Welcome to the Land of Lotus Eaters.
Posted by: Lafayette | Link to comment | Jun 27, 2008 at 09:46 PM
Dearest Mark . . .
I do not think you and Robert Reich necessarily agree or disagree on the Federal Reserve action or inaction. From my read, his reference speaks to the decision the Conservatives preferred, a Rise in the rate . . . or at least that is my estimation.
Former Secretary Reich addresses a multiplicity of concerns, all of which have haunted me for years, When American corporations think it apt to lay off workers in order to increase stock prices, they forget the unemployed are consumers. Who (in this country) will buy their products if they have no earnings. Cars are costly. Food is dear. Fuel takes a bite out of a tight budget.
What we see in the auto industry occurs in most every business. Universities hire adjunct faculty. Corporations retain consultants. Cities, States, every locality uses the services of part-time employees. Large companies cut benefits and 401K matching plans. No one is safe. Americans scrimp and do not have enough to save. The infrastructure suffers. So too does the health of those who live with stress.
When people are not the priority, we all pay for the ills of exorbitant profits. With no work, or little job security, common folks barely function.
I understand why people whose pocketbooks are empty cry out, "No new taxes." Yet, I think it unwise for lawmakers to appease the electorate who employ them. Perhaps, humans no matter their profession think immediate gratification is good.
I believe offers of (gas tax) holidays, reduced levies, or levees built cheaply, promises of a renewed oil supply are folly. It seems to me the America people are their own worst enemies.
I invite your review and reflection on essays that endeavor to discuss what is a complex quandary.
United Auto Workers [UAW] Are Everyman; The American Experience
Let Them Eat Oil
The Elections and Ethics; Gas and Gratification
Betsy L. Angert
BeThink.org
Posted by: Betsy L. Angert | Link to comment | Jun 27, 2008 at 09:56 PM
Ken Houghton: I thought Škoda was a subsidiary of VW.
Posted by: cm | Link to comment | Jun 28, 2008 at 12:42 AM
Ethical Rules
BLA: When American corporations think it apt to lay off workers in order to increase stock prices, they forget the unemployed are consumers.
You are right, of course, to bring up this point.

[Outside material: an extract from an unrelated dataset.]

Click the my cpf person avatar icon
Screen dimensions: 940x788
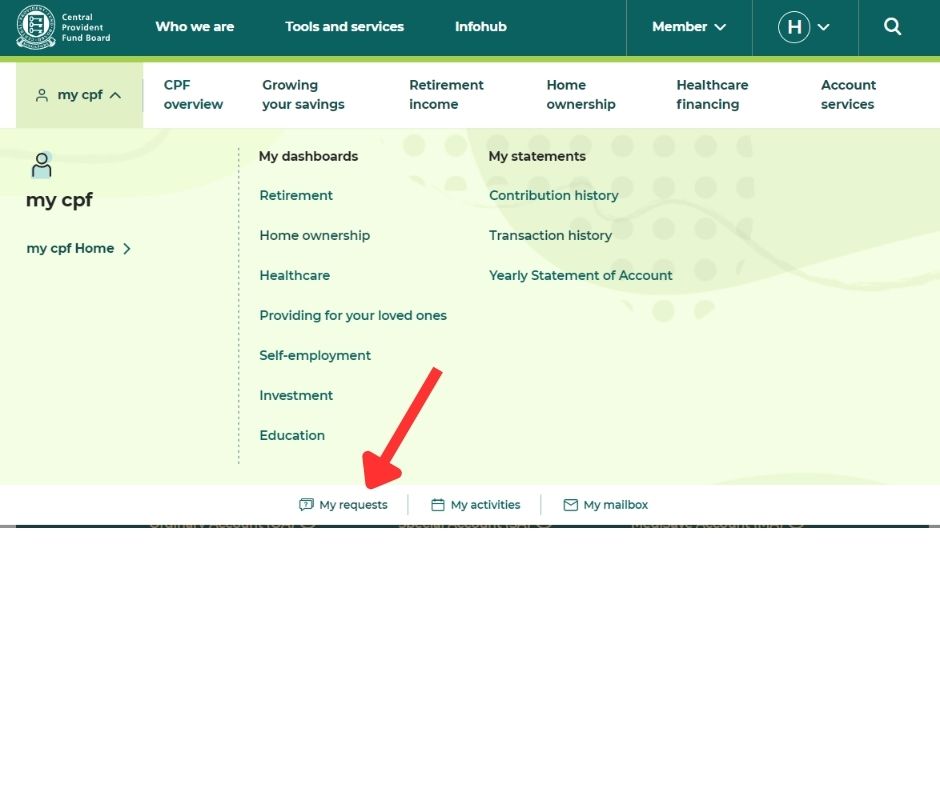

For the moment, in America, the Ethical Rules of corporate governance dictate that first priority is given to maximizing gains on behalf of the company's owners -- stockholders as regards a publicly owned company, individuals/families if privately owned and often a mix of both.
The ethical concern that you propose pertains only in circumstances where the first priority above is seen to be met. That is, a company makes profit and that profit first goes to stock-holders and then to the community (in highly publicized community action programs that burnish the company's image). The sums spent on Community Programs are piddling compared to the profits, but that doesn't matter.

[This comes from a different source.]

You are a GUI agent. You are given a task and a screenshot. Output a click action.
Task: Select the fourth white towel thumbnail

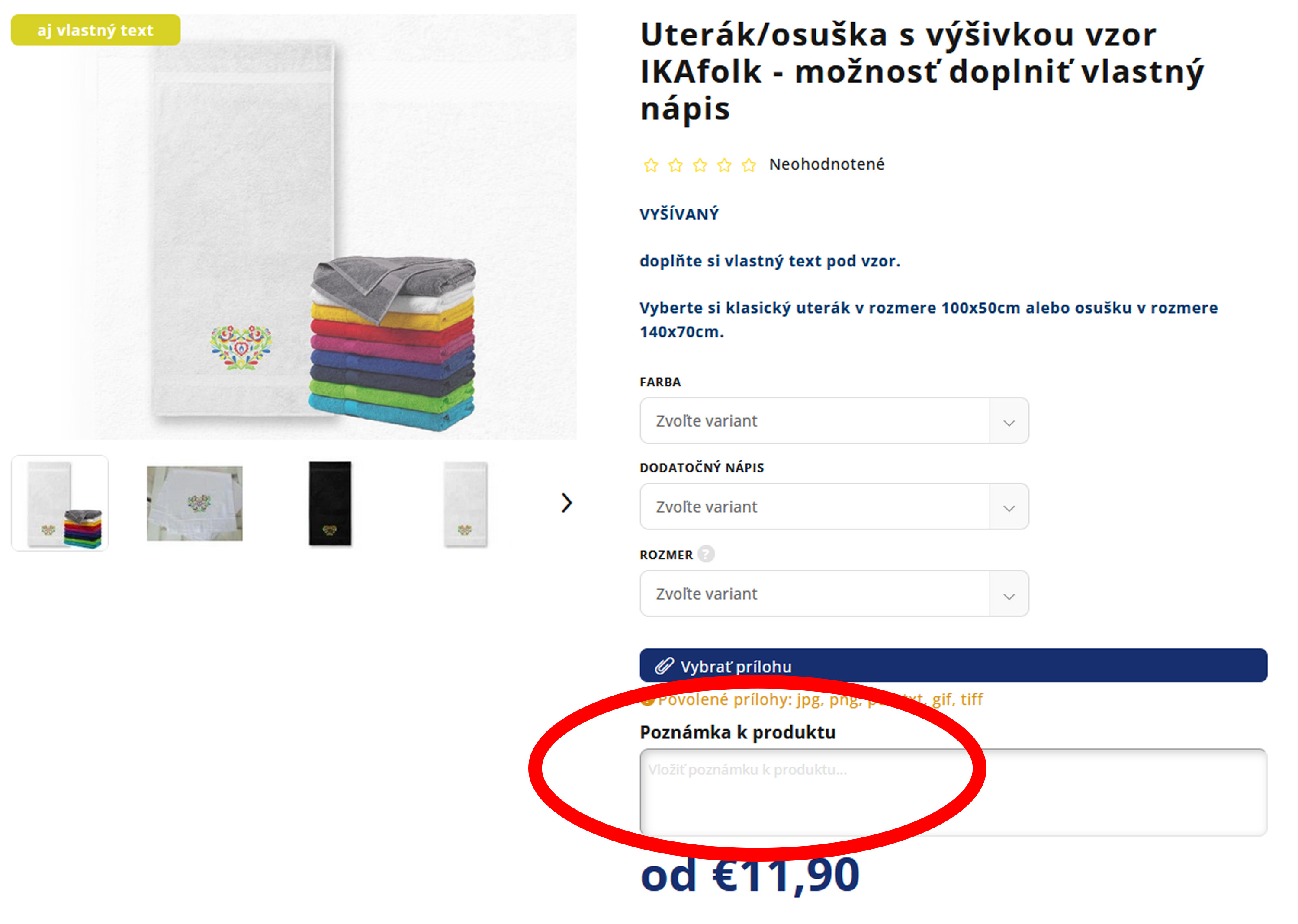(x=466, y=503)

What matters is that the Ethical Rules of governance dictate a ranking of priorities -- first the stockholders, then the community. (Mind you, community can be extended to a national level in a collective sense, as you rightly imply.)
So, it should surprise no one that some European countries have found it right and proper to make downsizing a matter of judicial procedure. Yes, in some EU countries, namely France, before a company can fire massively, based upon the premise that the business no longer sustains their employment, a company has to prove it (with facts and figures) before a Commercial Court of law.

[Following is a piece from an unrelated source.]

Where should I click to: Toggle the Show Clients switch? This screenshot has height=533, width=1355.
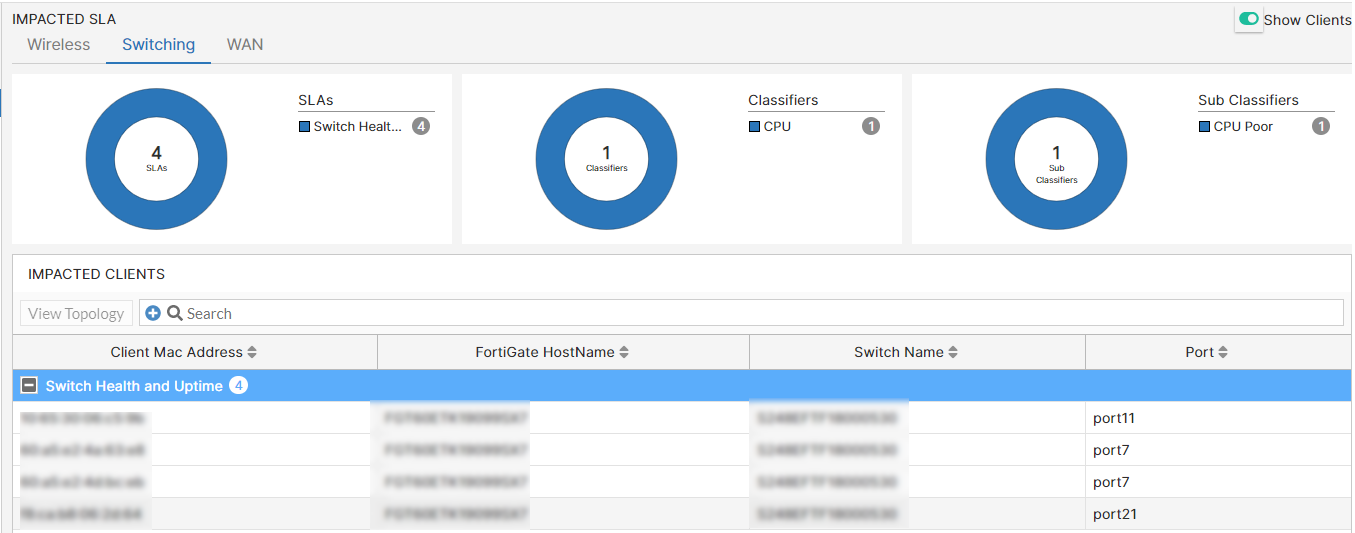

Which does not mean that, evidence shown, they do not get what they want. But, it does mean, at least, it is not automatic. They must prove their case with good arguments.
My point is this: Legally, an employment contract must also contain the conditions under which the contract can be either suspended or ended. When this legal notion comes into play, it is a Court of Law that decides whether the conditions have been met or not. Of course, it helps to have legislation that enshrines the notion of Employment Contracts by specifying their content, their duration and, of course, the conditions under which the contracts may be terminated.
That legal notion is not prevalent in American law. It is prevalent in many European countries. (Common law versus Civil Law, some might say.)
What is the consequence? Does such a law prevent unemployment? Of course not. If a company cannot compete in a market, it loses market share and therefore revenue. A company without revenue inevitably goes bankrupt, if not allowed to undertake measures to redress the situation -- meaning firing people in order to survive. Typically, before a company arrives at this drastic position, it borrows money against future earnings -- but debt has its costs.
But, by doing firing workers indiscriminately, as you put it, does it not undermine the economic health in general by reducing domestic demand? Of course, it does. But, do the companies have a choice? Which is the key question.
I think many companies do, but they don't make those choices. Like electricity, they take the path of least resistance. That is, since they CAN fire at will, they DO fire at will in order to redress accounts.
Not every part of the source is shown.